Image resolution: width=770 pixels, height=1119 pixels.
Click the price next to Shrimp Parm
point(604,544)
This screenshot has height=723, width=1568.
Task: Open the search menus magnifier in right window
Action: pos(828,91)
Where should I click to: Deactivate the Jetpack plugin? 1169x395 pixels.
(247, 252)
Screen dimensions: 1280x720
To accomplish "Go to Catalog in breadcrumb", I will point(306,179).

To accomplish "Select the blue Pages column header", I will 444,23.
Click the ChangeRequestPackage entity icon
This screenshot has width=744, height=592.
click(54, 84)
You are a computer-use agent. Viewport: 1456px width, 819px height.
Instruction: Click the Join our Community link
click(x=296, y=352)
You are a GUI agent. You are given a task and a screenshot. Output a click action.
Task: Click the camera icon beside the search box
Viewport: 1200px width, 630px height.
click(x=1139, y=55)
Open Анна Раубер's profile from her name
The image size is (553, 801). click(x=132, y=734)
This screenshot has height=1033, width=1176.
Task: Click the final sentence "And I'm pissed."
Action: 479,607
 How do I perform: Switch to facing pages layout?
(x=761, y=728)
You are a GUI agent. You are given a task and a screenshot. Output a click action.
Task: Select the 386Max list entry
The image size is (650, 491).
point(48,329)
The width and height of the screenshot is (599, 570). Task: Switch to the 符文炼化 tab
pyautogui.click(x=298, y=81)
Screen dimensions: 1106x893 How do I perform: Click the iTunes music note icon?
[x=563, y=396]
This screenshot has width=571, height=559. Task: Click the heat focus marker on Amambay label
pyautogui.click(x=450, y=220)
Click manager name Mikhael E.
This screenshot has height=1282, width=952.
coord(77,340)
....................
[Work to be completed]
All that is wanted is the lines from the one containing "The width and" through the last line of the records, restated word for word.

[Written response]
The width and height of the screenshot is (599, 570). Task: Switch to the 符文炼化 tab
pyautogui.click(x=298, y=81)
Screen dimensions: 1106x893 How do I perform: Click the iTunes music note icon?
[x=563, y=396]
This screenshot has width=571, height=559. Task: Click the heat focus marker on Amambay label
pyautogui.click(x=450, y=220)
Click manager name Mikhael E.
This screenshot has height=1282, width=952.
coord(77,340)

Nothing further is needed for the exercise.